Insider Business Club: softworld

How have FD views on technlogy changed?

Tom Gunson
Partner, leader transforming finance, PricewaterhouseCoopers

FD’s views on technology have fundamentally changed over the past 10 years or
so, particularly as companies realise that a lot of their future, and future
aspirations, are inextricably linked to IT.

A lot of CFOs have come to realise that they need to understand much more
about IT than they ever did before. And those who are aspiring to become CEOs
really need to have a much better understanding of IT and what it can do for the

I liken it to a journey. Both IT and finance have the same customer, which is
the business they serve. And that business is on a journey, which is generally
to improve performance.

Most of us don’t start on a journey without knowing how to get there – which
route to take, in other words. So, the first point is, you’ve got to know where
you’re headed.

I think the finance function plays an important role in working with the
business to understand where exactly the business is headed and how it hopes to
get there. We have a destination. And in this modern world of technology, most
of us have sat-nav or a TomTom to help us get there. That’s what I liken to the
IT department.

Now, putting in the wrong destination into your TomTom can be disastrous.
Likewise, without the aid of a TomTom or a road map of some sort, you’ll
probably never get where you want to go. You’d end up circling the M25. The same
is true of an IT strategy.

So, I think both CIOs and CFOs have to realise they need each other in the
sort of journey on which they are trying to take the business.
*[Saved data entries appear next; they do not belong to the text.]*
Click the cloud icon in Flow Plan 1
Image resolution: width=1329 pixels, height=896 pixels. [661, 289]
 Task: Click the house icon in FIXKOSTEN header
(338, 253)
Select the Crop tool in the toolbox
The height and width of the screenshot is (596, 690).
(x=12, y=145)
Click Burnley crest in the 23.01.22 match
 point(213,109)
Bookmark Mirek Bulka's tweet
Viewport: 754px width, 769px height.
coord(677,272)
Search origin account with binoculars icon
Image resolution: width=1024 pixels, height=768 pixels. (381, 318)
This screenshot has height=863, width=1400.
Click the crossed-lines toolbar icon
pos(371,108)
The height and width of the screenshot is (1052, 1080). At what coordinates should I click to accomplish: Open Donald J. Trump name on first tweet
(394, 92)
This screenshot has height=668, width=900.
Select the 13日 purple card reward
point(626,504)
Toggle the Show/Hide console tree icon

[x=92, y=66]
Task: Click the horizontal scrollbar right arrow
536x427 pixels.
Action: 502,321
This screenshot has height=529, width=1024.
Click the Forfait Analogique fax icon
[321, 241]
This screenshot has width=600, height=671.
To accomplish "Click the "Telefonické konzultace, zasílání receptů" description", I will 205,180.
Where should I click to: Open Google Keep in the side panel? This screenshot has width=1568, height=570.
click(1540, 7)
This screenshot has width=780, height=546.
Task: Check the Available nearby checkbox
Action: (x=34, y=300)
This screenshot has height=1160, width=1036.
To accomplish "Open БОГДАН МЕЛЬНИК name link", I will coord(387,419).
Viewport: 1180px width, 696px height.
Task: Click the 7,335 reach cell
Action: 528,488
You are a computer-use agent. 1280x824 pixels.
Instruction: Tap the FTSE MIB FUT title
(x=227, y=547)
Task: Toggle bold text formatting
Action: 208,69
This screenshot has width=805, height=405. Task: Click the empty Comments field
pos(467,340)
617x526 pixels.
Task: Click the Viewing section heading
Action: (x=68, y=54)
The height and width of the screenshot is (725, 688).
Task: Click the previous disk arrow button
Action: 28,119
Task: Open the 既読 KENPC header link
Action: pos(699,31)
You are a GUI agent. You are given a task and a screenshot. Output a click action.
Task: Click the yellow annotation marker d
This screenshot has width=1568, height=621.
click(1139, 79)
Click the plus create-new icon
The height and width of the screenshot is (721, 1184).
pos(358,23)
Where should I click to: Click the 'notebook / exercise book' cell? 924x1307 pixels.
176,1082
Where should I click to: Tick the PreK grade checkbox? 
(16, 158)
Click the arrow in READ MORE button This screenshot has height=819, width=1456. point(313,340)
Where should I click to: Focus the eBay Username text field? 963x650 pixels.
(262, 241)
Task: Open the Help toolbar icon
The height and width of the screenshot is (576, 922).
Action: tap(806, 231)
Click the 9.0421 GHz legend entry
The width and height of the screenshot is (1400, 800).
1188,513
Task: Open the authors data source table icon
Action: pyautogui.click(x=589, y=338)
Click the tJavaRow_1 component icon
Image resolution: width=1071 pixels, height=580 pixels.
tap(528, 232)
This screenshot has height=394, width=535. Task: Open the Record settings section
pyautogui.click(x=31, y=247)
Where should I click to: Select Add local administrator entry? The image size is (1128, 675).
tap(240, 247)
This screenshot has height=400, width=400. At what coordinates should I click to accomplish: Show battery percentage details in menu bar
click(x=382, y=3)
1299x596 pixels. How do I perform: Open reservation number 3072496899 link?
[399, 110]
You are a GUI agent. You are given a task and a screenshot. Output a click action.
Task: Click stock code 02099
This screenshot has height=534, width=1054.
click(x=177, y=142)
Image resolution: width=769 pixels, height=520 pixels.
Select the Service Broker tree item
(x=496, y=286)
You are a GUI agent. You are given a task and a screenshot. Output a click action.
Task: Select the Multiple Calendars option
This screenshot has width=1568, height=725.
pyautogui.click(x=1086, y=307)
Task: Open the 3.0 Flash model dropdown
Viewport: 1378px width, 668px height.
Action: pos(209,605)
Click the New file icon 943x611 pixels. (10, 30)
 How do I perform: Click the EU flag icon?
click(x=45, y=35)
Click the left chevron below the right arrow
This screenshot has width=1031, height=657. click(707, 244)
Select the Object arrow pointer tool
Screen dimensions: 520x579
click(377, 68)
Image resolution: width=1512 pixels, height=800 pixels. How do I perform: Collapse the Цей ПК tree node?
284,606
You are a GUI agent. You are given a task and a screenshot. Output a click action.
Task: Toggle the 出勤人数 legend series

How are relations between CFOs and CIOs?

Ade McCormack
Founder, Auridan

In most organisations, the CIO tends to work for the CFO. But the CFO is
often frustrated by the CIO, because the CIO finds it difficult to demonstrate
the value of IT as an industry.

If you put a pound into the IT department, do you get £1.50 back? Do you get
95p back? The CFO doesn’t know the answer to that, and that frustrates him. The
CIO doesn’t know how to do that, because the industry itself still has some way
to go.

IT is there to serve the business, ultimately. It’s not, as some
technologists think, that the IT department is a kind of Toys R Us type of
environment, where they can play with the latest technologies.

We have to look at it from another perspective. How often do you call your
help desk just to thank them for being there for you? My guess is not very
often, and that’s because there’s a lack of trust between the user community,
the finance community and the IT community.

The IT industry hasn’t learned the [lesson] that, say, the medical industry
has, whereby a bad doctor with a good bedside manner can come across as a good
doctor, but a great doctor, with a bad bedside manner, may as well be a bad

IT has got a lot to do to build up the trust levels. It hasn’t focused too
much on that, because it’s busy putting out fires around the organisation.

One of the major areas I encourage IT departments to invest in is their PR,
and reaching out and forming relationships with the company or departments that
buy the service. IT needs to sort out the problem, but I think the problem also
occurs on the user end as well. Finance people need to embrace IT.

Do accountants have sufficient IT skills?

Bill Murray
Managing director, Group Business Information Strategy, Haymarket

I come from the media industry, where there’s a lot of talk about
‘convergence’. In the media marketplace, convergence is when is your television
acts as a computer, when your computer is also a mobile phone, when your phone
is your desktop, and so on.

Convergence is the right word for what we’re thinking about here. There comes
a point where it’s pretty difficult to see the boundaries between what’s a
finance function, what’s a business system function, what’s an IT operations
function and what’s an HR function.

The fellow who runs our business systems team within what we saw before as
the IT department is, in fact, a highly qualified accountant. He’s a financial
accountant. But he happens to have developed some serious skills in the systems
technology environment.

So it goes without saying that finance and IT have to work incredibly
closely. But actually, all of them have got to understand that their real
relationship needs to be directly out and business-facing. Without understanding
what the business is trying to do, and what the business’s requirements and
frustrations and opportunities are, the agenda on which those central
departments start to work together will be flawed.

To ensure that at board level, you need proper representation and,
increasingly, a proper understanding of the value of those central services. At
the risk of stating the obvious, the greatest business opportunities and
ambitions in the world can be scuttled by not having the right supports
underpinning the business and technical capability.